Report each line of the listing that carries the word "target".
Top of Data
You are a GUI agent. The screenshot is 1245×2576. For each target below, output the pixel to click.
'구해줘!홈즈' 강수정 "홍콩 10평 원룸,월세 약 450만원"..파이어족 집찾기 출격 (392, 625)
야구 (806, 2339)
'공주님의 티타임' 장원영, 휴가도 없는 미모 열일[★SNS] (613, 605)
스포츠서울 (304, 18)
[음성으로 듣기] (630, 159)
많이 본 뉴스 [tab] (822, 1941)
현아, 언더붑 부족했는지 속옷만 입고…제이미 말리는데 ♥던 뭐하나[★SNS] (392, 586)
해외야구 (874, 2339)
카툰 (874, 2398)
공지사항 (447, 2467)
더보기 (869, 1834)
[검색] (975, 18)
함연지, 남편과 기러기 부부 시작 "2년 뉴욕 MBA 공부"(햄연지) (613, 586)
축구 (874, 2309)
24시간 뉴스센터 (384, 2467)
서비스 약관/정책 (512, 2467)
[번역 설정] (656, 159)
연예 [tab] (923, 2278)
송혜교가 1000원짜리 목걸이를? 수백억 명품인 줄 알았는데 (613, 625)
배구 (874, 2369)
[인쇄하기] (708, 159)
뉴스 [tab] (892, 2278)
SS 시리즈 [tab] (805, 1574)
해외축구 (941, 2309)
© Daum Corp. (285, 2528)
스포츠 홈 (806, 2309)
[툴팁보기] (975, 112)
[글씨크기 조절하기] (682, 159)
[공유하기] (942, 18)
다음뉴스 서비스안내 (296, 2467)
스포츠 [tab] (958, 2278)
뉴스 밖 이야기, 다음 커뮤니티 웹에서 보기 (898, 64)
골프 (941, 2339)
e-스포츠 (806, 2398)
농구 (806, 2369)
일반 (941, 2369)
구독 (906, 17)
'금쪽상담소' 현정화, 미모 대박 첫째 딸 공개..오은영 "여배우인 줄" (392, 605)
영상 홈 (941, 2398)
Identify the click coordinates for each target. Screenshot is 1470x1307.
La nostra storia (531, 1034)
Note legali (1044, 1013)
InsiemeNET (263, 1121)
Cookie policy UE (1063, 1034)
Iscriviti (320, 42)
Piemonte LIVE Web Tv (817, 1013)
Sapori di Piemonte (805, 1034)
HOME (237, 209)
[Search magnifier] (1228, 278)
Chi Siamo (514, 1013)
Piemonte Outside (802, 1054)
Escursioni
Bottom of Data
**Solution to the exercise**:
You are a GUI agent. The screenshot is 1245×2576. For each target below, output the pixel to click.
Identify the click coordinates for each target. Screenshot is 1470x1307.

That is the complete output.